Institute of Organic Chemistry named after N. D. Zelinsky
Academy of Sciences of the USSR
Received
28 VI 1957
CITED LITERATURE
- R. Truttlault, C. R., 202, 1286 (1936).
- W. S. Calcott, J. M. Tinker, V. Weinmayer, J. Am. Chem. Soc., 61, 1010 (1939).
- F. C. Whitmore, C. A. Weisgerber, A. C. Shabica, J. Am. Chem. Soc., 65, 1469 (1943).
- L. Schmerling, V. N. Ipatieff, J. Am. Chem. Soc., 67, 862 (1945).
- S. Archer, J. D. Malkemus, C. M. Suter, J. Am. Chem. Soc., 67, 43 (1945).
- M. E. Smith, J. Am. Chem. Soc., 43, 1920 (1921).
- B. A. Kazanskii, M. Yu. Lukina, Izv. AN SSSR, OKhN, 1951, 47.

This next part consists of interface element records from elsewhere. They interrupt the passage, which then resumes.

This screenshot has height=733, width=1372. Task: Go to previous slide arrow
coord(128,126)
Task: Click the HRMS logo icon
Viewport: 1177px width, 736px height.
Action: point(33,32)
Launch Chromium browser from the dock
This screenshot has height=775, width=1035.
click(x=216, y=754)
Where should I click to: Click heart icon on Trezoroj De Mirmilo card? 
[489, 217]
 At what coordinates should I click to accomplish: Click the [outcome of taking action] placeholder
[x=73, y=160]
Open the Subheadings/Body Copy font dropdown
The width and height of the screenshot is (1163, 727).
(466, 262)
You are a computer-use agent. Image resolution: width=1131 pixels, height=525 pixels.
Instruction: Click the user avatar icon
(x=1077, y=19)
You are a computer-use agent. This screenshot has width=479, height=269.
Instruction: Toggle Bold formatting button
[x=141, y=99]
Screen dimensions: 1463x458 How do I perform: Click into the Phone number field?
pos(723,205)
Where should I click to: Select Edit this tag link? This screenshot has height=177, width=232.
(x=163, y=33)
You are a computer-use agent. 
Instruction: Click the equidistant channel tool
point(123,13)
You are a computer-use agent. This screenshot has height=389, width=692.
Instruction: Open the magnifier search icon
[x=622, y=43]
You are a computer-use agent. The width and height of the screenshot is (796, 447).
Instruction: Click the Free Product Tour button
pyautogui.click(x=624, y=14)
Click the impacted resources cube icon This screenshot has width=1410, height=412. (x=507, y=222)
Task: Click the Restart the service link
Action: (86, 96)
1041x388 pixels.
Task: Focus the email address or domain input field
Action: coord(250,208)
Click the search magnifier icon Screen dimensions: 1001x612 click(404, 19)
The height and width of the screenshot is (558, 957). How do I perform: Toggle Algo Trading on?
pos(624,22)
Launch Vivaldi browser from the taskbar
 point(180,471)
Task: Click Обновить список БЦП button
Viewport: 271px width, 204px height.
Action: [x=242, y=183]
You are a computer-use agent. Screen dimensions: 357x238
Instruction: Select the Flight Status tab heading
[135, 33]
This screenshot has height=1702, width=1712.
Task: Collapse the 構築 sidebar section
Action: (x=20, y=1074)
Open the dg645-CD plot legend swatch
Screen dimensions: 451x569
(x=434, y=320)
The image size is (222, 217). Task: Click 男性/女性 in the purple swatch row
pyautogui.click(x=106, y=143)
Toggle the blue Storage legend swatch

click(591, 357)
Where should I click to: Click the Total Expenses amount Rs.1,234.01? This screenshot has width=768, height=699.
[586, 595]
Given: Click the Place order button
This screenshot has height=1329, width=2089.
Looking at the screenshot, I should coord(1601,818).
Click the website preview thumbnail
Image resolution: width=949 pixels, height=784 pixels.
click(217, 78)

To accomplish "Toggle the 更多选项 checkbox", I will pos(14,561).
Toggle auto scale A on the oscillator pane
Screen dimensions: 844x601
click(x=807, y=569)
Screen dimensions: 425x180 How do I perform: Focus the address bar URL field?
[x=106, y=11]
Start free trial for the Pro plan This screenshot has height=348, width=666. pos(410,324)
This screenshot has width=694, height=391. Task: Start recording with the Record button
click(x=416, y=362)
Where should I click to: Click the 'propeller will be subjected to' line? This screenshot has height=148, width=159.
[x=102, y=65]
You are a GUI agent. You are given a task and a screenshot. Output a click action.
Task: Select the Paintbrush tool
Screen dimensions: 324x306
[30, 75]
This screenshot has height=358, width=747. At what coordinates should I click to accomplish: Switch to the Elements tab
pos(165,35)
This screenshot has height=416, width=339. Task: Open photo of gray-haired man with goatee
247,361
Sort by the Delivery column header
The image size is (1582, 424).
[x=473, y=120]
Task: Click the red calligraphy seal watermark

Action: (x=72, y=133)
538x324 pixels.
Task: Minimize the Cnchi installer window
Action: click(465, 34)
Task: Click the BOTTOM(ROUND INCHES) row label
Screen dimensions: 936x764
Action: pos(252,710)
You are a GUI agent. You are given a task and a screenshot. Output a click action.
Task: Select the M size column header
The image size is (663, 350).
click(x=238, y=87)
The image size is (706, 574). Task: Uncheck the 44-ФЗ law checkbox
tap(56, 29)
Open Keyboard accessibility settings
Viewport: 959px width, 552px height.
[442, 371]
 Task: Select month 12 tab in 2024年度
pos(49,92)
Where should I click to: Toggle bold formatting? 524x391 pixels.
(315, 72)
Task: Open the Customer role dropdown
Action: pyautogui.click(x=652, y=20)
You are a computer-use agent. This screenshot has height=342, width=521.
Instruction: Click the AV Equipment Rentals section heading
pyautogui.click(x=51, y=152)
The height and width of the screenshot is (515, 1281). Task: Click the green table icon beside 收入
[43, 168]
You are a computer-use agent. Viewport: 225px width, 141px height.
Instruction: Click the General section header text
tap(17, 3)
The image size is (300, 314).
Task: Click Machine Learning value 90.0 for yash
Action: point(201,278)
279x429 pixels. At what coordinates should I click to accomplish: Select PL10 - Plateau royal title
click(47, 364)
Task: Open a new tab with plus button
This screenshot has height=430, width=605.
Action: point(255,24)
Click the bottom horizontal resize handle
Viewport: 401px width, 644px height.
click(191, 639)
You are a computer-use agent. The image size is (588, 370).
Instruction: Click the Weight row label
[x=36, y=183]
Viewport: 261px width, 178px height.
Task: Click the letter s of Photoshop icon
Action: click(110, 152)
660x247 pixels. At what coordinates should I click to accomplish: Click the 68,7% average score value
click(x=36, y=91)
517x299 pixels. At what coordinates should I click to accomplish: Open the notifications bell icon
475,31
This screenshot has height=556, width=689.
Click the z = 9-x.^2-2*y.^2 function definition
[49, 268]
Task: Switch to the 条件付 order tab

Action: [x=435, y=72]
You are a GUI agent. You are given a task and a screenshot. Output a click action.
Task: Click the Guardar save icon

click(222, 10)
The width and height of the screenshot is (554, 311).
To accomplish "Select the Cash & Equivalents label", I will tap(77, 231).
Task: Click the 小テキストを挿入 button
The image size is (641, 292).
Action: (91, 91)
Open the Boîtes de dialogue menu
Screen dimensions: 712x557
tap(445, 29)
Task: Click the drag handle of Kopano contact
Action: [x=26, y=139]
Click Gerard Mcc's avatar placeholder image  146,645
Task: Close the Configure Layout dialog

- E. A. Braude, C. J. Timmons, J. Chem. Soc., 1950, 2000.
- J. T. Grasson, K. W. Greenlee; J. M. Derfer, C. E. Boord, J. Am. Chem. Soc., 75, 3344 (1953).
- D. Nightingale, R. G. Taylor, H. W. Smelzer, J. Am. Chem. Soc., 63, 258 (1941).
- V. N. Ipatieff, B. B. Corson, H. Pines, J. Am. Chem. Soc., 58, 919 (1936).
- V. N. Ipatieff, L. Schmerling, J. Am. Chem. Soc., 60, 1476 (1938).